Saisi sur assignation (celle ci étant dirigée contre le seul Turenne Z...) des époux X...- Y... qui estimaient que la ligne divisoire entre les deux propriétés en cause faisait l'objet d'une
contestation et sollicitaient par suite la désignation d'un géomètre expert afin que soient bornées lesdites propriétés, le tribunal d'instance de Fort de France par jugement en date du 22 avril 2008 a :
- débouté M. Marc X... et Mme Denise Y... de toutes leurs demandes,
- condamné les susnommés à verser à M. Turenne Z... la somme de 1000 Euros sur le fondement de l'article 700 du code de procédure civile ainsi qu'aux entiers dépens.

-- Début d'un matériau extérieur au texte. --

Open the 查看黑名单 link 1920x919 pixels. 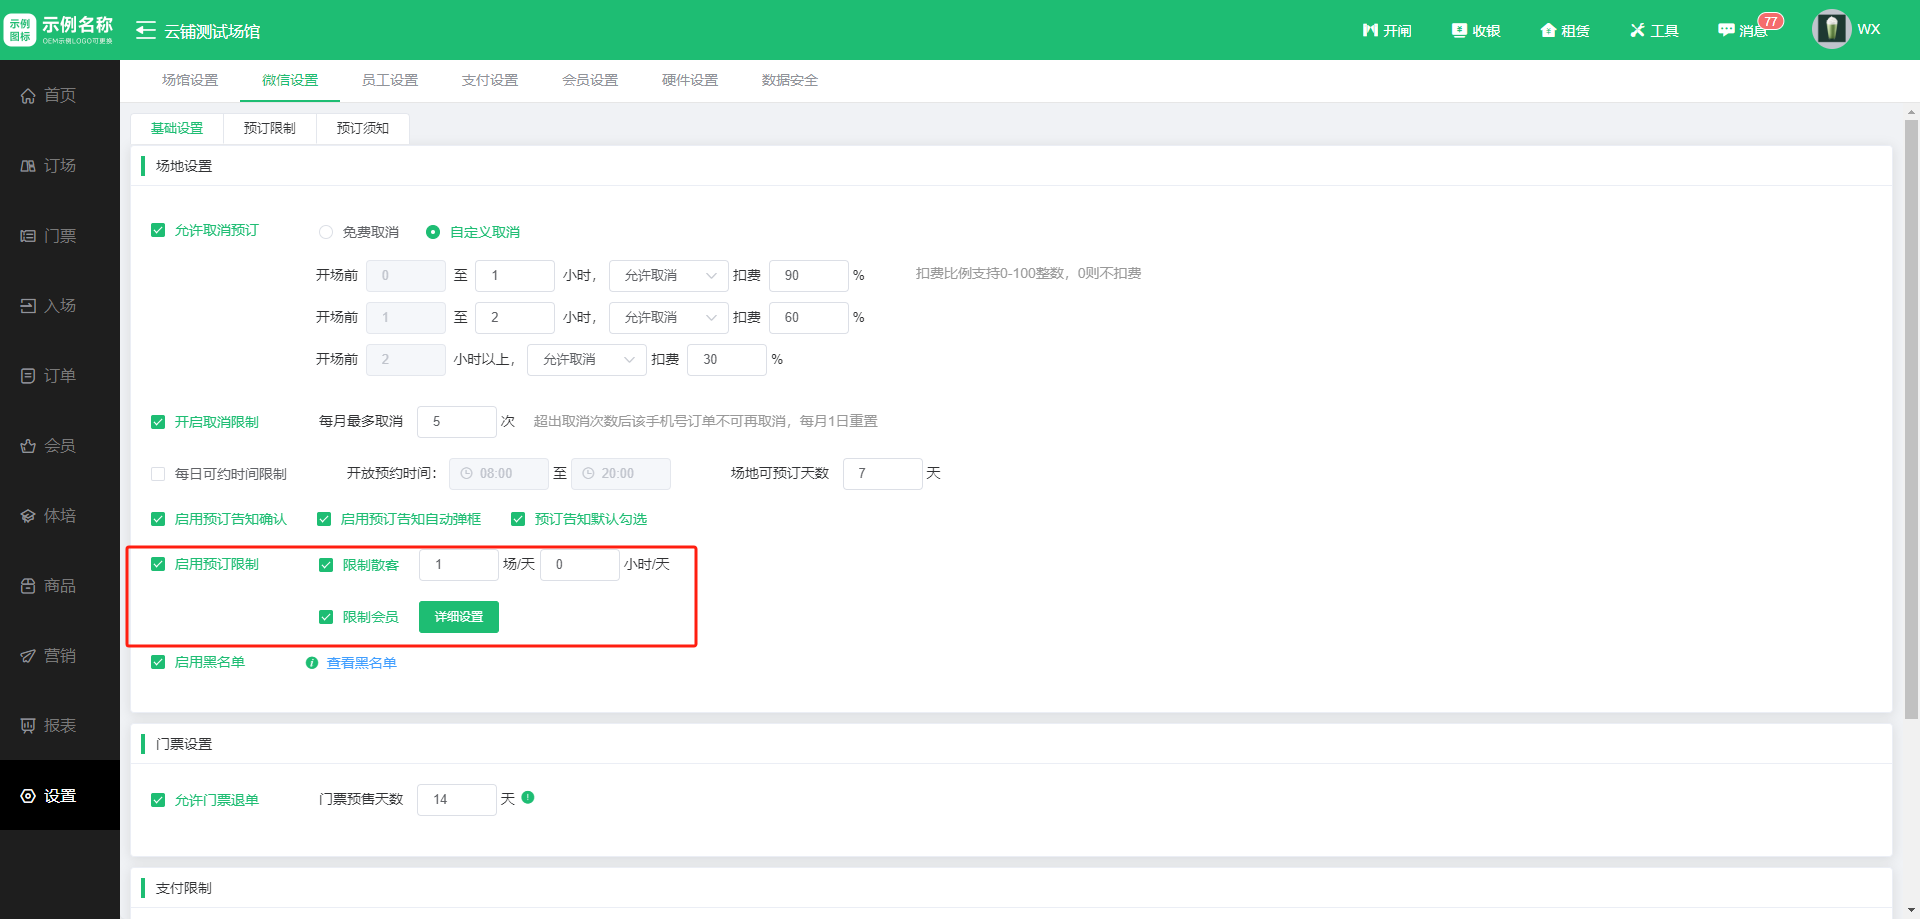361,663
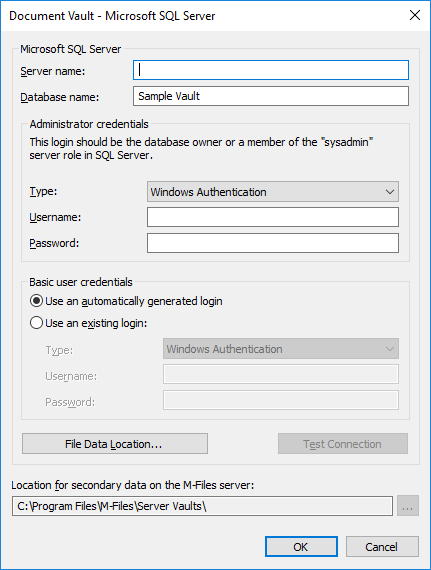This screenshot has height=570, width=431.
Task: Click the administrator Password field
Action: click(x=273, y=243)
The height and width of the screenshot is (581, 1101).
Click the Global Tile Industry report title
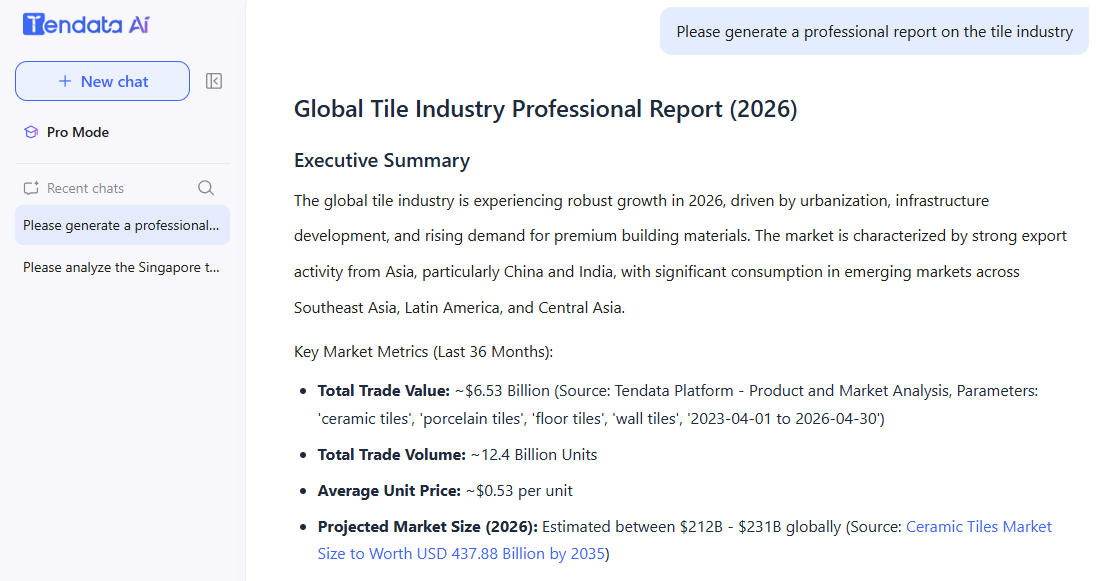pyautogui.click(x=546, y=109)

Le premier juge relève au soutien de cette décision que :
- la partie demanderesse ne justifie pas avoir assigné Mme Evariste Marie Lyne B... épouse Z... comme ordonné par le tribunal,
- le tribunal en tire les conséquences en déboutant les demandeurs de toutes leurs demandes et en accordant au défendeur une indemnité au titre des frais irrépétibles.
Par déclaration enregistrée au greffe de la cour le 10 juin 2008, M. Marc X... et Mme Denise Y... ont interjeté appel de cette décision.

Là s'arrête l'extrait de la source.